On the 25th of October, the brigade left Chattanooga for Shell Mound. Early in the morning, before the sun had risen, the Fifty-Ninth broke camp and marched down to the river. The other regiments of the brigade were crossing over on the pontoon bridge below town, and the Fifty-Ninth fell into column at the proper time and crossed over.
The bridge at this point is about three hundred yards long, and requires fifty-two pontoons to float it. A few nights before the regiment crossed, the rebels sent a large raft, made of heavy timber, down the river, which striking the bridge, stove it into pieces. It did not take long to repair it, and very little damage was done by this sharp trick.

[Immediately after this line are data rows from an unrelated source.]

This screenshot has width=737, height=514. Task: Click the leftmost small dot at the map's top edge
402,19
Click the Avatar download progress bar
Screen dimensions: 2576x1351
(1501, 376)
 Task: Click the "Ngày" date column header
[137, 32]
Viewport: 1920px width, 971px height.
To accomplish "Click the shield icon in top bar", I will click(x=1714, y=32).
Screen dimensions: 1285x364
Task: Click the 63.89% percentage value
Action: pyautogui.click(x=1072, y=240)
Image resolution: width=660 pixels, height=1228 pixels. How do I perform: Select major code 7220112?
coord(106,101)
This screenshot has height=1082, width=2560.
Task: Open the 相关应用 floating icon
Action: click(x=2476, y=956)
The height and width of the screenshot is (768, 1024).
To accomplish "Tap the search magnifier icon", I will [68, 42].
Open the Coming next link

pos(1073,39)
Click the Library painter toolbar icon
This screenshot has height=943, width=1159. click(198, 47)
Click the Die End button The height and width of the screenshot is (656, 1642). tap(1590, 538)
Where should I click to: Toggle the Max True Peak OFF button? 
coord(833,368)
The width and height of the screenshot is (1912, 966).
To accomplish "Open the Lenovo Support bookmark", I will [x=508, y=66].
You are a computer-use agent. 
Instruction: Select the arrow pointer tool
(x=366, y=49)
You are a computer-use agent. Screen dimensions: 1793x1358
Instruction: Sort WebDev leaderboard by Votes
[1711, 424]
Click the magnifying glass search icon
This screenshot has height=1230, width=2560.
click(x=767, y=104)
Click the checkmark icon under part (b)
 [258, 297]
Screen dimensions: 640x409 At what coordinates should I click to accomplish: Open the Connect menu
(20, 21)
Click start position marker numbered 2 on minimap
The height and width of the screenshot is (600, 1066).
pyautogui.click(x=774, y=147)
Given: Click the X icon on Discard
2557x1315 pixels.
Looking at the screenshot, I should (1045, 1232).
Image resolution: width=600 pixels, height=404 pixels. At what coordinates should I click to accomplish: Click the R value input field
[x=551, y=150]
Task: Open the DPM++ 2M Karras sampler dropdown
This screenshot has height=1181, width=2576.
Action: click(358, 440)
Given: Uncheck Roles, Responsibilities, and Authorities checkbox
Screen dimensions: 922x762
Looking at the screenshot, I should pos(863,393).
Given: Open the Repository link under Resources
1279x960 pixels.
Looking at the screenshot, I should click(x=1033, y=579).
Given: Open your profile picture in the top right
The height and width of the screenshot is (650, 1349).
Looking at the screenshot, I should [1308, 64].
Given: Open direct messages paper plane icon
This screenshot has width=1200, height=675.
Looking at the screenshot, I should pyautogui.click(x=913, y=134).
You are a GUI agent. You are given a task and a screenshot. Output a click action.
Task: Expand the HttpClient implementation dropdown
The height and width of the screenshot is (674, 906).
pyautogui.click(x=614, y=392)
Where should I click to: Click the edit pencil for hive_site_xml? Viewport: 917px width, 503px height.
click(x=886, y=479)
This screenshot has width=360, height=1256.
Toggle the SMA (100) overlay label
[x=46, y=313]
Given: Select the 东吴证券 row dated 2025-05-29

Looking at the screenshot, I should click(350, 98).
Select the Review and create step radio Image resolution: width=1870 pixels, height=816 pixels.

After crossing, the command took the road leading down through the river bottom lands for five miles, when it reached the foot of the Sequatchie Mountain. Here it rested a short time, and the men refreshed themselves with a hard tack and a slice of bacon. Before them now looms up a mountain, around the side of which winds a road four miles long, which they must climb. The bugle sounds, and the march up the mountain commences. Had there been nothing to attract attention on the way, the march would have been a toilsome one, but as it was, the men did not think of getting weary. The road in many places was marked by objects of much interest on the side of the road next the mountain. Masses of rock of all shapes and of every dimension meet the view. Some of these appeared just ready to fall, and crush the column as it passed. Here was one forming a perpendicular wall, of a hundred feet in height, and three hundred in length; and then another of as large dimensions, in appearance like to an old ancient castle set in the side of the mountain. Here is another, with an opening to a cave within, of unknown extent. There issues a stream of limpid water large enough to turn the wheels of fortune; and not far from this, a beautiful jet of pure, cold water bursts, as it were, from out the solid rock, and trickles along, way down the mountain, in pearly drops. At the foot of the mountain, the Tennessee River urges its way through its narrow rock-bound channel, in billowy grandeur. It is only now and then that its waters can be seen from the line of march, but when they are, it is only to cause a frequent turning of the eye in that direction to get another glimpse.